Records contained in a dataset
Segment Open

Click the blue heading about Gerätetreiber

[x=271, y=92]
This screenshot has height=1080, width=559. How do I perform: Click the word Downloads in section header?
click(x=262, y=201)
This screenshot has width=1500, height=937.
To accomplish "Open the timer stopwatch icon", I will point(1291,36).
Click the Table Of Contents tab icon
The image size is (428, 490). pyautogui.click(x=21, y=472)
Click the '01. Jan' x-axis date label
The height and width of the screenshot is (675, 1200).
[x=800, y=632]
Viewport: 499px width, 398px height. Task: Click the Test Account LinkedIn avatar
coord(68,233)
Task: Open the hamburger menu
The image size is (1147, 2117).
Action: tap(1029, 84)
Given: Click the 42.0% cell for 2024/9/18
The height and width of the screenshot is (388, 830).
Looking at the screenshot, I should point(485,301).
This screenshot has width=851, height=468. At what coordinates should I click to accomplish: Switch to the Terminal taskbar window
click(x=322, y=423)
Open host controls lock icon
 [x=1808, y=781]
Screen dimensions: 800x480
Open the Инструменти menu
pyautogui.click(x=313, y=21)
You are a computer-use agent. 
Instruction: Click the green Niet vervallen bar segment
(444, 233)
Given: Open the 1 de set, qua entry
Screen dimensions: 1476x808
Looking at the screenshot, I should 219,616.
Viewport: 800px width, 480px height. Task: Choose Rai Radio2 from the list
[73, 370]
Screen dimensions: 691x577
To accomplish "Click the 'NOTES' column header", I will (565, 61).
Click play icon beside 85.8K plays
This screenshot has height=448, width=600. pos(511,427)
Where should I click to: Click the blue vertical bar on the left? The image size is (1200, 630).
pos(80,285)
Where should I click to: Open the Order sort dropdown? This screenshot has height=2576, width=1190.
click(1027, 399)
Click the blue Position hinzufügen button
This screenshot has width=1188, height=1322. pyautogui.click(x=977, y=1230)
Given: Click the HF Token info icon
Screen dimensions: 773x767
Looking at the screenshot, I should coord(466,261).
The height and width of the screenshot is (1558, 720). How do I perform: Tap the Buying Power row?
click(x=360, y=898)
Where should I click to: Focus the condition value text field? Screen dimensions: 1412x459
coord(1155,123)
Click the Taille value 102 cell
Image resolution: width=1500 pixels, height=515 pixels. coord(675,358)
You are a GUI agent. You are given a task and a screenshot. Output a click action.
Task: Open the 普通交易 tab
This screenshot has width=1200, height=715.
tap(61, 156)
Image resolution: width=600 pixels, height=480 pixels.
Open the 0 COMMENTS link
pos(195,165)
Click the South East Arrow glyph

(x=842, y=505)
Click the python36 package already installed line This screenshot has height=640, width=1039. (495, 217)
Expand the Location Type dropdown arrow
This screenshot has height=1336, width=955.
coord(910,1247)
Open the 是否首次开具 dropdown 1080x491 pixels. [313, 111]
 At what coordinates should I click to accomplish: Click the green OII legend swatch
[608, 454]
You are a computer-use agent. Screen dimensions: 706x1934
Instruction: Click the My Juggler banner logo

Segment Closed

### TASK REQUIREMENTS
All that is wanted is the lines from the one containing "You are a computer-use agent. Screen" through the last line of the records, restated word for word.

### THE ANSWER
You are a computer-use agent. Screen dimensions: 706x1934
Instruction: Click the My Juggler banner logo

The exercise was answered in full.